• Extracted records:
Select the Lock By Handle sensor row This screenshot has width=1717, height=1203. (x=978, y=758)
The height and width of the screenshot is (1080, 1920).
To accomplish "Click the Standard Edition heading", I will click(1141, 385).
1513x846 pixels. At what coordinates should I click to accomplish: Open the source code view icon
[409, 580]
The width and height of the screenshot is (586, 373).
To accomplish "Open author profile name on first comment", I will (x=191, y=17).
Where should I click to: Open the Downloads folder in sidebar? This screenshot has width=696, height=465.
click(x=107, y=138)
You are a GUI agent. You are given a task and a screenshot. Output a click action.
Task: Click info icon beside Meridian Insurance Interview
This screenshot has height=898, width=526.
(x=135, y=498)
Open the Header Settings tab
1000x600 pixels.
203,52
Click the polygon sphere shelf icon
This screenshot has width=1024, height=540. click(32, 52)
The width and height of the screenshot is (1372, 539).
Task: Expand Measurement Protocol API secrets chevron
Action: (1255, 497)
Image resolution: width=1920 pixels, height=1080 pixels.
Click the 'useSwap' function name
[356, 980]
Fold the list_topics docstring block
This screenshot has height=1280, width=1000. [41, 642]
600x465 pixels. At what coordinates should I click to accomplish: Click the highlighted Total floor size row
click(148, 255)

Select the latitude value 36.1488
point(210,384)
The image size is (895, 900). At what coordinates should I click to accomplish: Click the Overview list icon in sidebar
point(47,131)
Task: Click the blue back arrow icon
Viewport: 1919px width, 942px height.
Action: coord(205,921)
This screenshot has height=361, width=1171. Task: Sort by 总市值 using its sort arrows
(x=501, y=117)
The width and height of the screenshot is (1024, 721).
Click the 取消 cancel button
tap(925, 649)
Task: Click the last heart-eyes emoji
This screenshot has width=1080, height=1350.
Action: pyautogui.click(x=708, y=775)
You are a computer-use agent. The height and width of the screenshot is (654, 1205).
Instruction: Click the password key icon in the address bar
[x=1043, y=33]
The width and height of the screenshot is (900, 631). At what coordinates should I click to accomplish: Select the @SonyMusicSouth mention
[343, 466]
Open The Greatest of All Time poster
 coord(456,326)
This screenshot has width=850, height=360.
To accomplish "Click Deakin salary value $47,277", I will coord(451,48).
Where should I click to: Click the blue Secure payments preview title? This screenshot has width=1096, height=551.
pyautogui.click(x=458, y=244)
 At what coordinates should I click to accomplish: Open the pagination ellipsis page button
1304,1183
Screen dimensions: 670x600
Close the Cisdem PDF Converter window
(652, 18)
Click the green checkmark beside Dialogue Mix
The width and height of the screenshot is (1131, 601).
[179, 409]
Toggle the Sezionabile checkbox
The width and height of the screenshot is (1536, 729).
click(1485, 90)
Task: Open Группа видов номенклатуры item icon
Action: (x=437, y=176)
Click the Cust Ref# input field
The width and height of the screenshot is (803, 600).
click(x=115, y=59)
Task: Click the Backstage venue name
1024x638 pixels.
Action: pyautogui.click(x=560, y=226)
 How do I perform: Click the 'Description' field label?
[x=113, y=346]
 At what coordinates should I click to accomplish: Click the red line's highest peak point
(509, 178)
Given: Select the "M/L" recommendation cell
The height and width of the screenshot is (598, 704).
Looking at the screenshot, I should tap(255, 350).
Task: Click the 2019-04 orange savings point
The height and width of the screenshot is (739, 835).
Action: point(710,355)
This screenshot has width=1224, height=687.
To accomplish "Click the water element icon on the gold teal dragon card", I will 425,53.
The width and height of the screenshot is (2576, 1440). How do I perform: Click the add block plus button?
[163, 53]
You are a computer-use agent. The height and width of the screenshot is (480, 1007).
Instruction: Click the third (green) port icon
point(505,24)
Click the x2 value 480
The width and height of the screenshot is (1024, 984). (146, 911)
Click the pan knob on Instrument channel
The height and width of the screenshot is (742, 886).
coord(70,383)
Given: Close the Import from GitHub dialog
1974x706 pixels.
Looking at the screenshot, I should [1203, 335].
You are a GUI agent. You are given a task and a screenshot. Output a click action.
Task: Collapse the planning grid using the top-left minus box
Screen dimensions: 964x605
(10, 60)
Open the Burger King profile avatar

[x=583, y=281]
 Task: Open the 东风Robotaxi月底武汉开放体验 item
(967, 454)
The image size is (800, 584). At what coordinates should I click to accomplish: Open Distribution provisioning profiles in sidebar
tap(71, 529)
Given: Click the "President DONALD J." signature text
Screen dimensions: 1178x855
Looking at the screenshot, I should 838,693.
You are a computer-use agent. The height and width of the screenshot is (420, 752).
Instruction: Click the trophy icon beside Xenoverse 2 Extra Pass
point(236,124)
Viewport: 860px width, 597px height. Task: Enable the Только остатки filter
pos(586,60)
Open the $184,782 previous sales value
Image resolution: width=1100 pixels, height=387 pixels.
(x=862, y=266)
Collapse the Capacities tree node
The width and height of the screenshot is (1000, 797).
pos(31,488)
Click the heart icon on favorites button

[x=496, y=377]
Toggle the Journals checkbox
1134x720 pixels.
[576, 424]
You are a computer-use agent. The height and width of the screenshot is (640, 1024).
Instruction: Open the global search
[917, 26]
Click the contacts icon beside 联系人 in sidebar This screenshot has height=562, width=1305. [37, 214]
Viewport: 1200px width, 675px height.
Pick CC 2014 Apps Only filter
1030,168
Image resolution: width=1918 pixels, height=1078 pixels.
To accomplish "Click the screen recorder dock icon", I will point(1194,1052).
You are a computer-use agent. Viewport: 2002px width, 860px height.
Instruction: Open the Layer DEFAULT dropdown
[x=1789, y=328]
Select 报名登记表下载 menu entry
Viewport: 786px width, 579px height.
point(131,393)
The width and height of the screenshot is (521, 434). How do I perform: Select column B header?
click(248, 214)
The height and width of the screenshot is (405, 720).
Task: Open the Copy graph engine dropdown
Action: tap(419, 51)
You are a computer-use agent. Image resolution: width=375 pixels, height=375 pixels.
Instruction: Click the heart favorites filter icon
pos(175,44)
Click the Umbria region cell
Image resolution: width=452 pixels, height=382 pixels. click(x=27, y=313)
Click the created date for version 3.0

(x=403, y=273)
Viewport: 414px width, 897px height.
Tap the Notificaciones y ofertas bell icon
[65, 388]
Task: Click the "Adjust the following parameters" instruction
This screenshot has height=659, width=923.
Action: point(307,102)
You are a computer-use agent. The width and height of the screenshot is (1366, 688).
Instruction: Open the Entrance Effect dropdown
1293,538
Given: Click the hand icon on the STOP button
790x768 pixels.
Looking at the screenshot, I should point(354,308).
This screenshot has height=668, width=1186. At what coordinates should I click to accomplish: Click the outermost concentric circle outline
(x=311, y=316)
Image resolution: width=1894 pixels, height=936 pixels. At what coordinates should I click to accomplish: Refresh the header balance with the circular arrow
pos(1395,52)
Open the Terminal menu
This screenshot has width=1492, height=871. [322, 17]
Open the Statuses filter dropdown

• About this task: Looking back over the data above, restate word for word the lines that begin at the line with "Screen dimensions: 670x600" and end at the line with "Task: Click the Backstage venue name", inclusive.

• Answer section:
Screen dimensions: 670x600
Close the Cisdem PDF Converter window
(652, 18)
Click the green checkmark beside Dialogue Mix
The width and height of the screenshot is (1131, 601).
[179, 409]
Toggle the Sezionabile checkbox
The width and height of the screenshot is (1536, 729).
click(1485, 90)
Task: Open Группа видов номенклатуры item icon
Action: (x=437, y=176)
Click the Cust Ref# input field
The width and height of the screenshot is (803, 600).
click(x=115, y=59)
Task: Click the Backstage venue name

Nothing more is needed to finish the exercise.